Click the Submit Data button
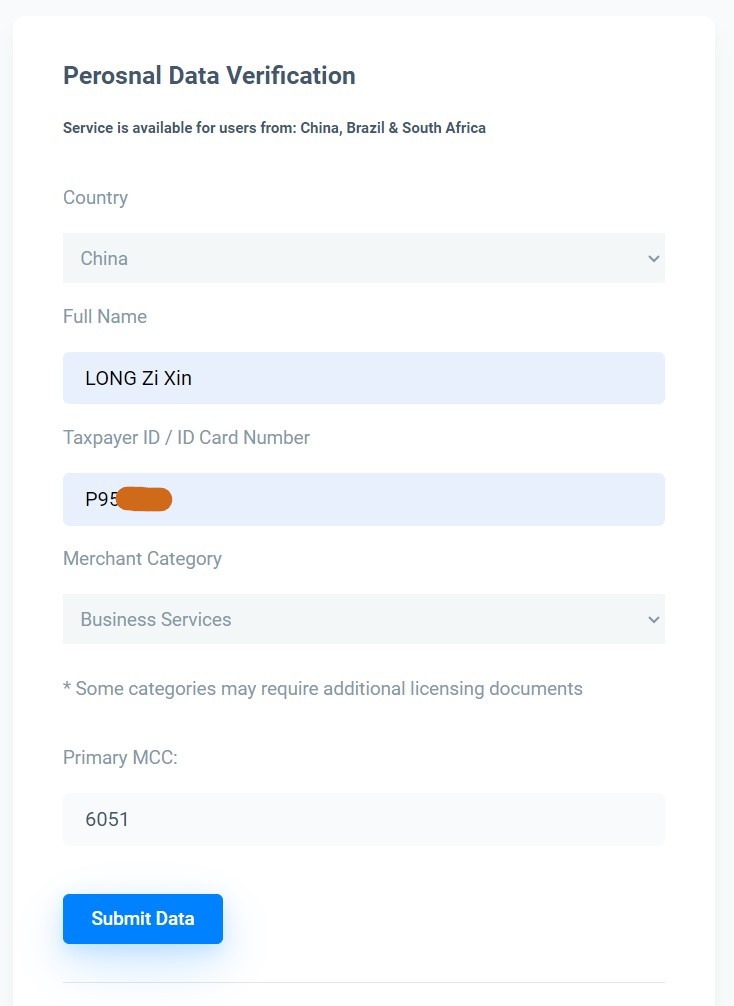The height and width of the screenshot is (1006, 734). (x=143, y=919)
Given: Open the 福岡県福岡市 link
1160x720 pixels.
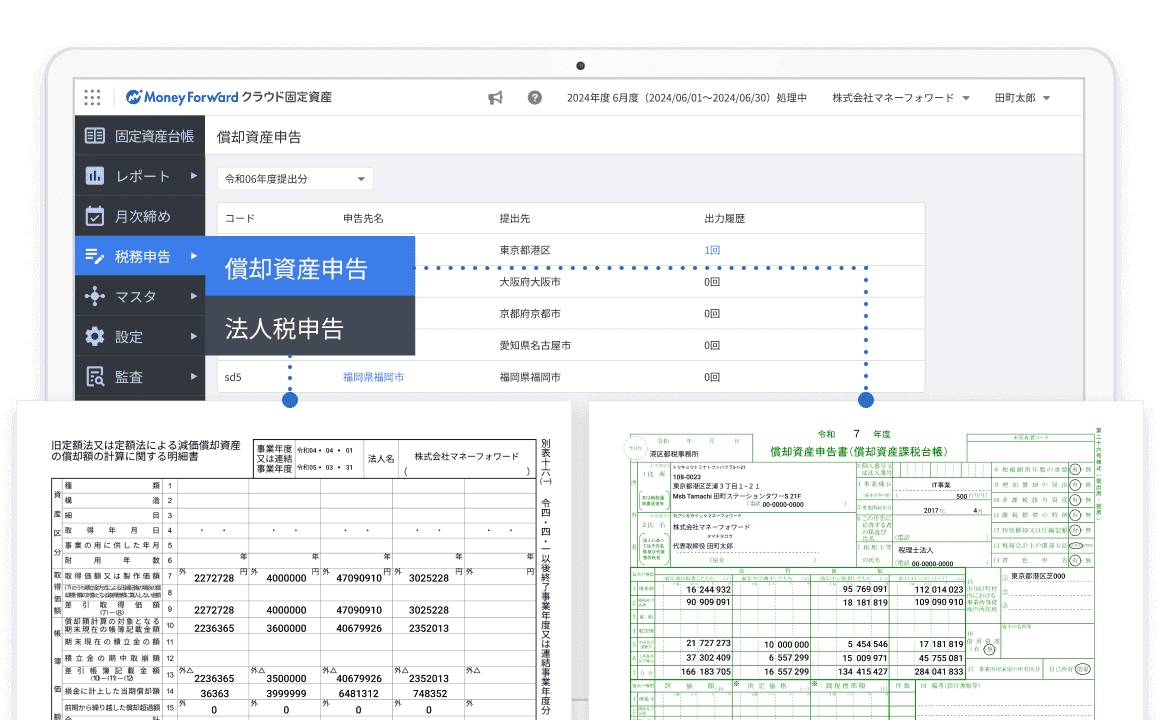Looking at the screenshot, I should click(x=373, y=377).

::::::::

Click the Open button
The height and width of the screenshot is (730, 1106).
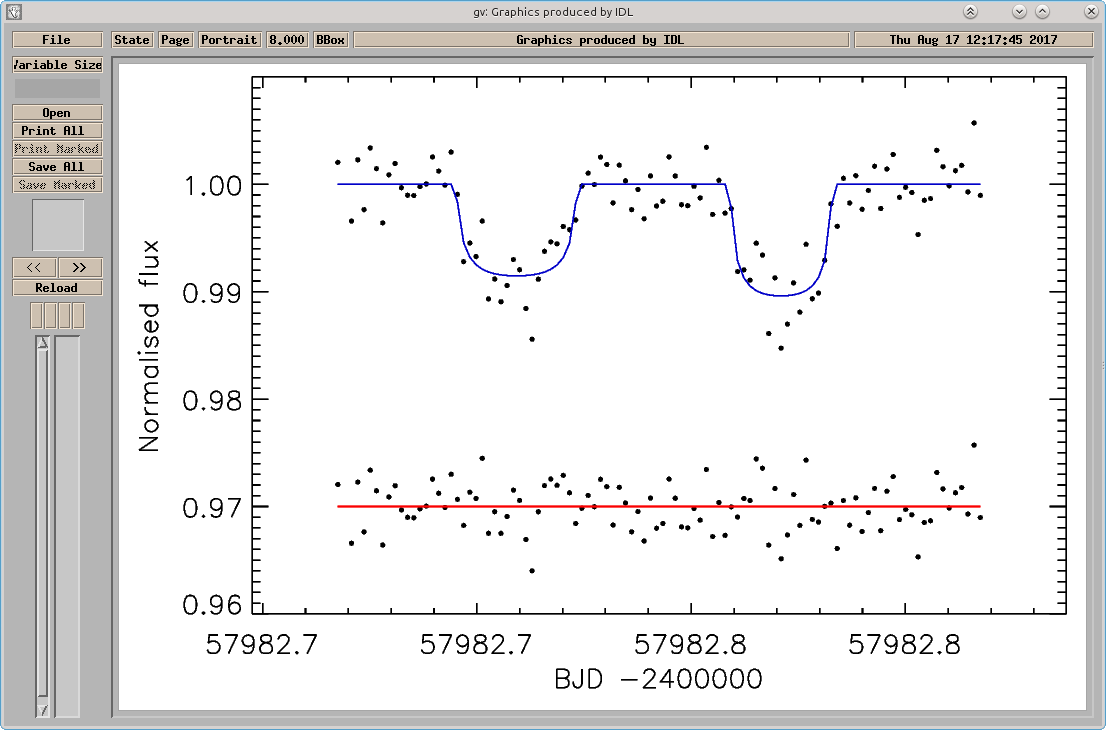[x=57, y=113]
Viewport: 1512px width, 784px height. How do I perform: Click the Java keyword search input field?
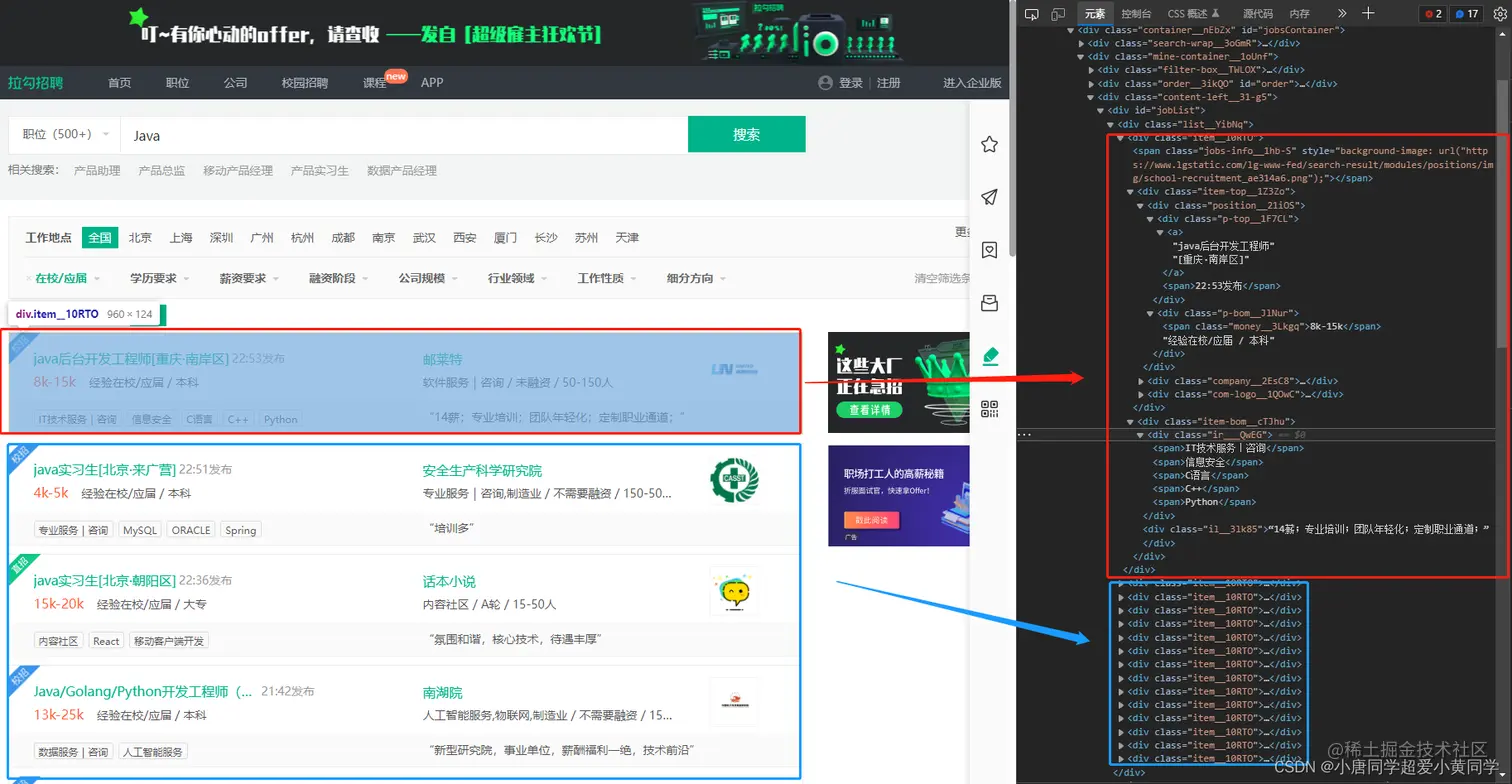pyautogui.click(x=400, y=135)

::::::::

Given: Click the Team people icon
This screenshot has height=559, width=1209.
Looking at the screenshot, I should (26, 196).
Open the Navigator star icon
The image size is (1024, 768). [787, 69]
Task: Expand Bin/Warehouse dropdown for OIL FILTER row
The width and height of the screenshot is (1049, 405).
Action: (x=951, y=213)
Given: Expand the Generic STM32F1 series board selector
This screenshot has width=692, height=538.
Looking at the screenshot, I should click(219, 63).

::::::::

— Assignment —
Answer with the number alone after working out how many lines in the records contain the string "Expand".

— Response area —
2